Government Digital Services had advised all Government agencies to set the DMARC Record to Reject mode by Oct 2016, this included HMRC https://gdstechnology.blog.gov.uk/2016/06/28/updating-our-security-guidelines-for-digital-services/.
DMARC Alignment
Implementing DMARC is no easy task, the company has several applications that send us email from companyname.com email addresses that aren’t sent from Office 365 for example Salesforce, Workday and mailchimp. Putting DMARC in reject mode straight away would mean important email might be blocked.
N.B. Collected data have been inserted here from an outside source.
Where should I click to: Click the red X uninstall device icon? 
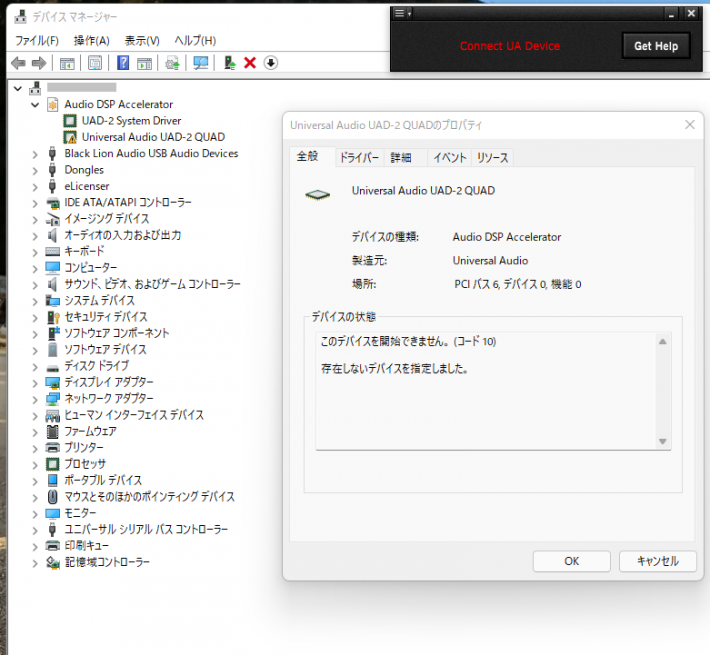coord(250,63)
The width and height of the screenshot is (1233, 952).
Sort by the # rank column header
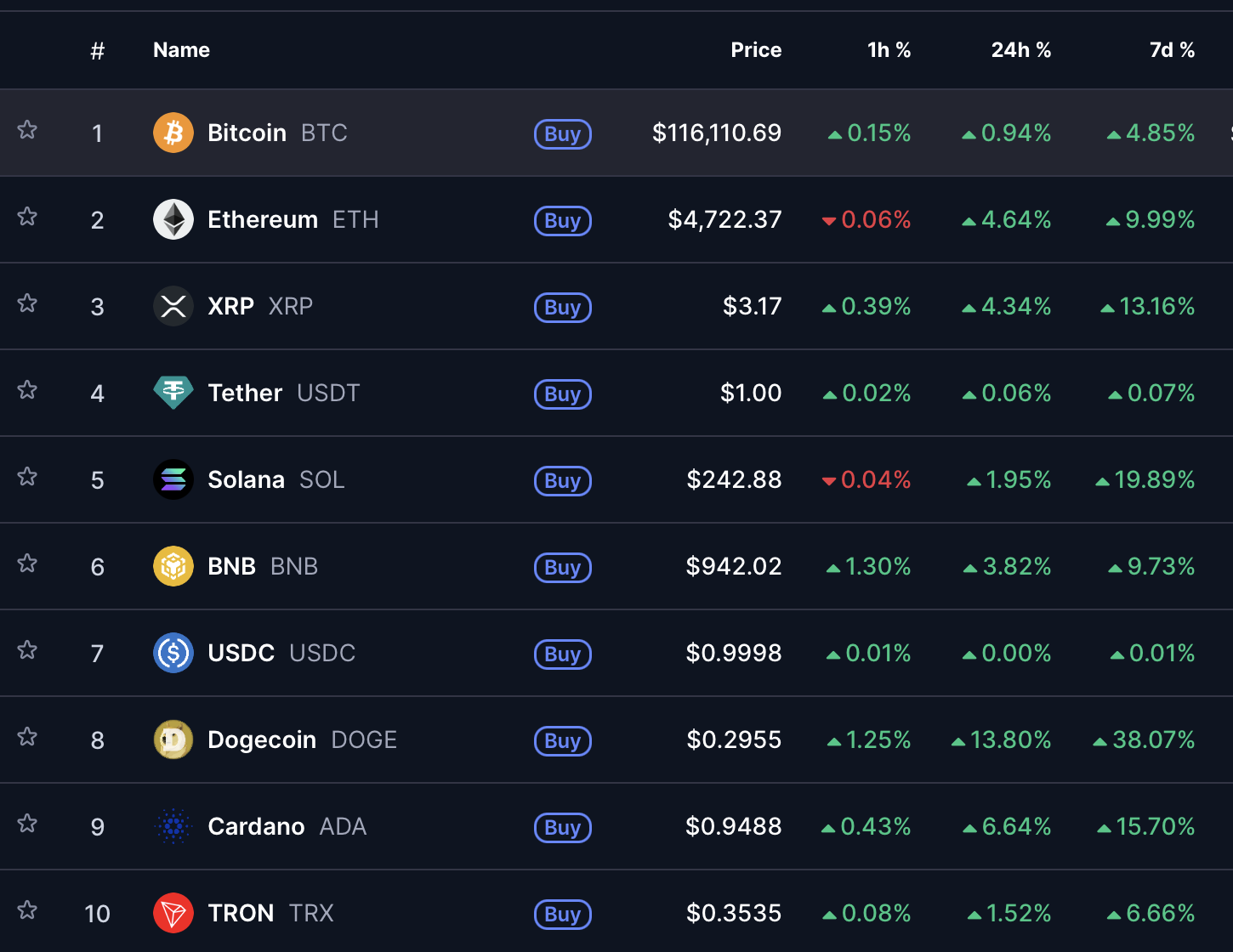98,51
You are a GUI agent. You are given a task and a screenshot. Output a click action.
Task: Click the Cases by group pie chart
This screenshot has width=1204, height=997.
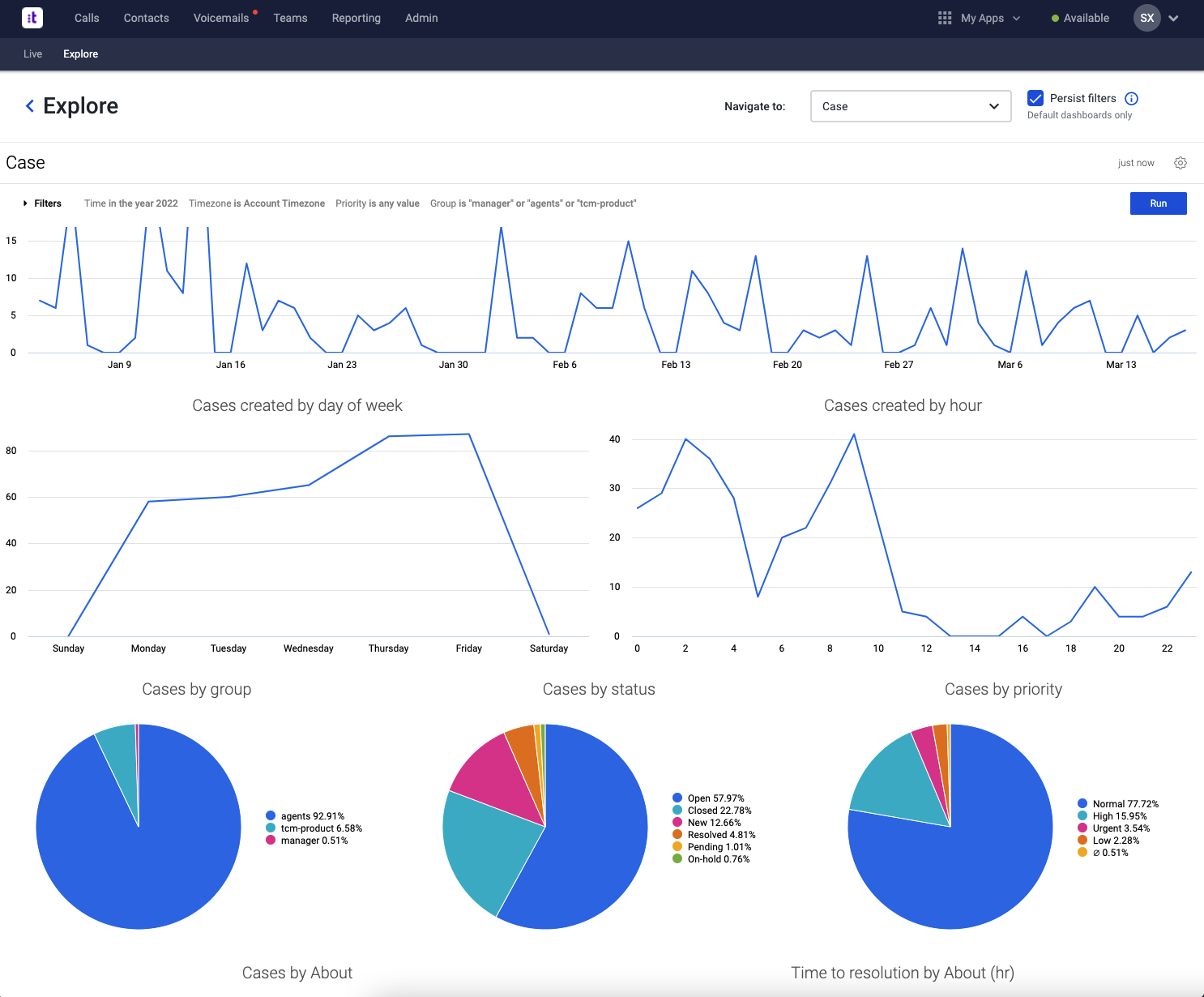click(138, 825)
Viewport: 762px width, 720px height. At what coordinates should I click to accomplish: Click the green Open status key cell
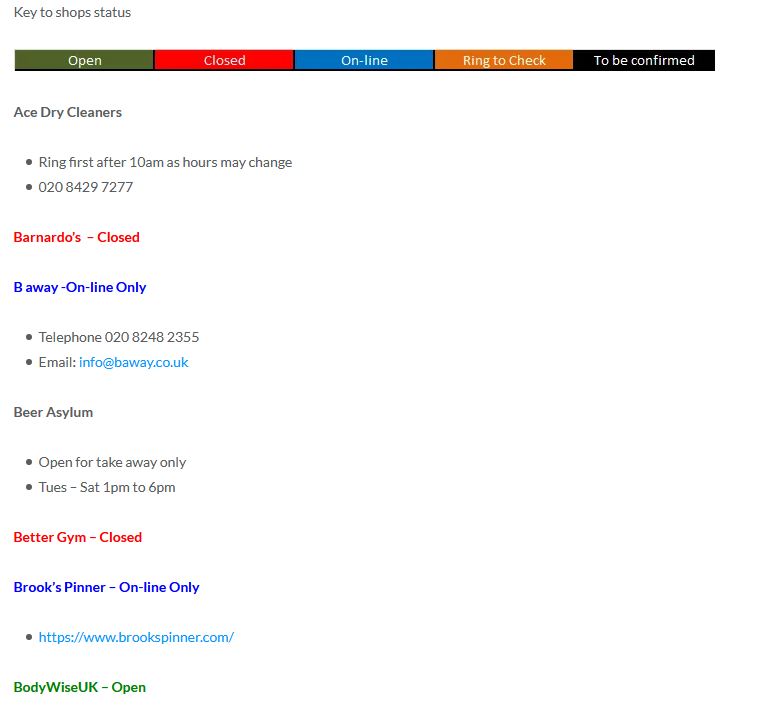84,60
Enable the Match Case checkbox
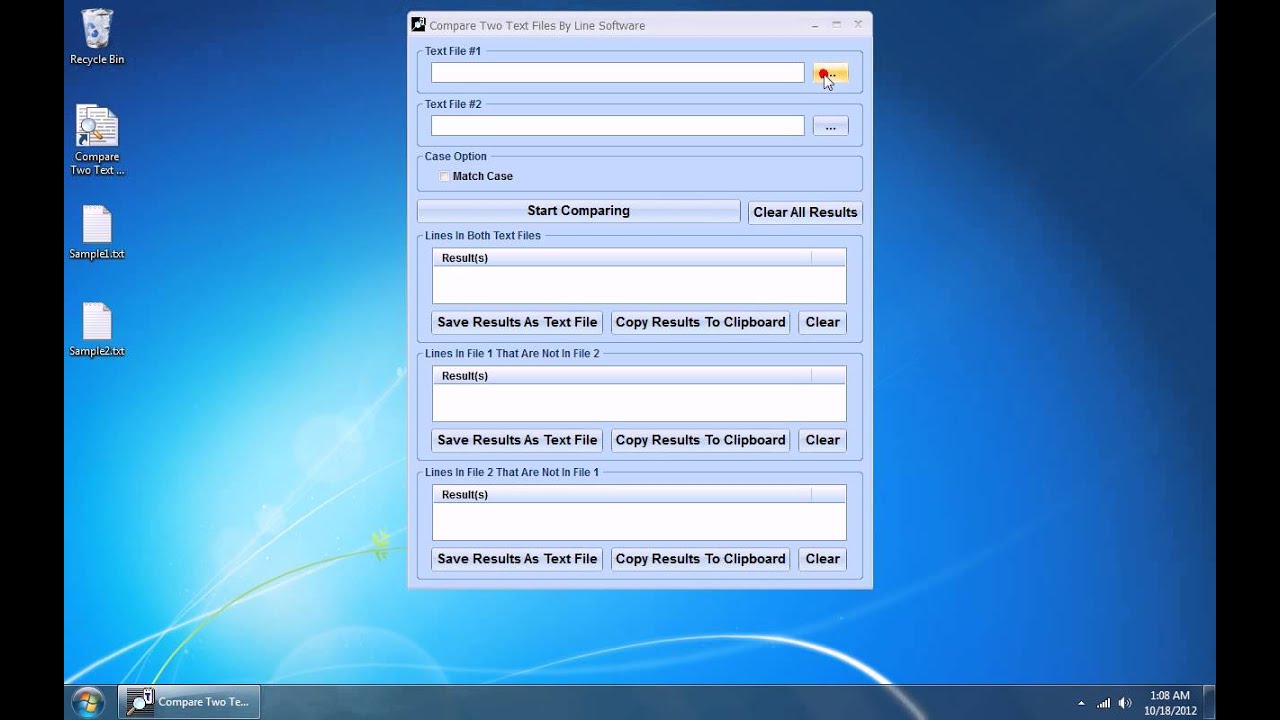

I could add Kimble, Workday to our Sender Policy Framework that allows these applications can send email on our domains behalf, but SPF has a limitation of 10 applications. This is were DKIM keys come into play. While DMARC is in “none” — monitoring mode any failures go into a list to have a DKIM added.
Office 365 gave its customers the ability to add DKIM keys in June 2016. This means that when you send an email it is more likely to land in the recipients’ inbox (just like the hacker). Spam filters work on the assumption if you have implemented DKIM you must be trustworthy.
DMARC Failures
Some examples of DMARC failures / spammers pretending to send email from the companyname.com domains below.
3rd Party Help
A company called ReturnPath were one of the companies who started the DMARC initiative, their site is full of useful links that helped implement the DMARC DNS Records, it stated on their website if you needed guidance to give them a call which I did.
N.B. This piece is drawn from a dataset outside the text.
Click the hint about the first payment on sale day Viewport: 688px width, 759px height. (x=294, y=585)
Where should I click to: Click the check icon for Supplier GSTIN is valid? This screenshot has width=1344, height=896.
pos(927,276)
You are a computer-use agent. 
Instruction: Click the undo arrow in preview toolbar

I had a very interesting screen share with the Sales Director of Return Path. Email Service Providers share information with certain trusted companies who analyse and produce reports that the ESPs in turn use, for example the Blacklist report is generated by ReturnPath. ISPs and 2 million people share their data with ReturnPath.
6th Top Sender of companyname.com email was spoofed
The Sales Director showed me a list of the top senders of email using the companyname.com domain. The first 5 were Office 365 servers as expected, 7th I assumed was Workday (coming from a Virgin IP), the 6th top sender of emails from companyname.com was a University. The University’s mail server had been compromised and a SpamBot was sending a significant amount of email as the company, NHS Trusts and other brands.
Who can read your email as it transverses the internet?
Another interesting point came up, many organisations (that Microsoft trust) can read your emails unless they are encrypted.
Office 365 Mail Encryption
I implemented encrypted email in Office 365 through transit and at rest. I recommend testing how this work before pushing to customers, but essentially all you needed to do is put [encrypt] in the subject of the email and it will be encrypted.
Conclusion
DMARC can be used to stop criminals from sending email from domain names that you own.
The more companies that implement DMARC the less chance of you getting phished.
DKIM should be implemented to increase the probability of email going to the recipient’s inbox.
Hackers will always have a workaround to exploit, so be vigilant.
Email is visible to Microsoft Trusted 3rd parties as it transverses the internet, if you want to make sure the 3rd parties cannot read your email, encrypt it.